= Allidina Visram =

Allidina Visram (1851 – 30 June 1916) was an Indian settler, merchant, and philanthropist who played a prominent role in the development of British East Africa.

==Biography==
Visram was born in Kera, Kutch, in the Bombay Presidency of British India in 1851. He migrated penniless to Zanzibar at the age of 12, and found work with a prominent local trader, Sewa Haji Paroo, one of the caravan trade's most active financiers. He soon branched out and began organising his own caravans into the interior. He achieved significant commercial success after entering the ivory trade and coming up with an idea to provide packaged foods to hunters on expedition. During the construction of the Uganda railway, he opened many stores along the track and became the sole supplier of food to the Indian workers along the line. He won the trust of their British engineers, and was awarded a contract to pay the Indian workers and at the same time provide funds to the British constructors. On the death Sewa Hajji Paroo in 1897 he extended the caravan trade to Uganda and became known as the King of Ivory.

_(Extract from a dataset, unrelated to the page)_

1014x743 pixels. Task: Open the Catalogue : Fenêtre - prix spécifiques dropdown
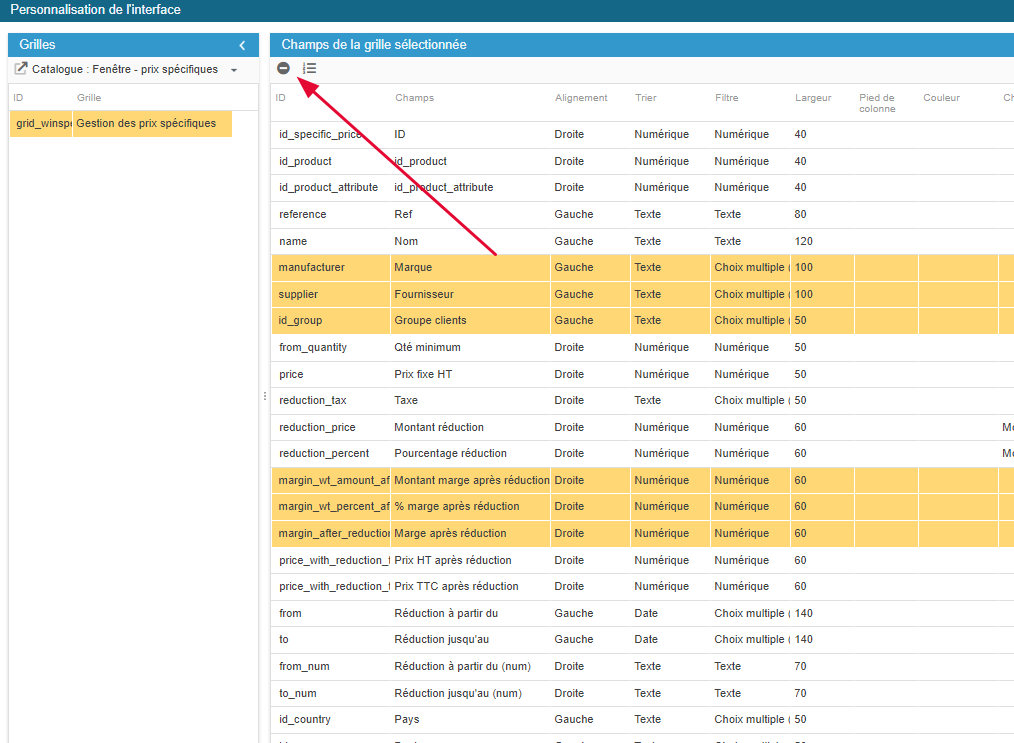point(234,70)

By 1904 he branched into agriculture and soon became the owner of seven large plantations. A report by the chief secretary in Entebbe, noted that through his businesses he helped local industries by buying native crops, which no one else would touch, at prices which meant a loss for himself. His actions are regarded as having helped stimulate greater local production across parts of East Africa and contributed to the transition from a barter to money-based economy. By 1909 he was estimated to have 17 agents operating in the Belgian Congo and had diversified into soda making factories and furniture making shops in Kampala and Entebbe, oil mills at Kisumu and the coast, a soap making factory in Mombasa, two cotton ginning establishments in Mombasa and Entebbe and saw mills near Nyeri. In addition he was engaged in the transportation business, operating carts overland, and boats and a steamer at Lake Victoria.

In 1900 he supported the creation of the Mombasa Indian Association and in 1914 was a founding member of the East African Indian National Congress. He died in Mombasa in June 1916 from a fever contracted whilst on a business trip in the Congo. At the time of his death he had over 240 shops in East Africa and Congo. He was also widely known for his philanthropy and contributed large sums to schools and hospitals across East Africa, including a mosque in Kampala and an Anglican cathedral. His success was seen as an inspiration for many of his fellow countrymen from Kutch to emigrate to East Africa in search of a better life.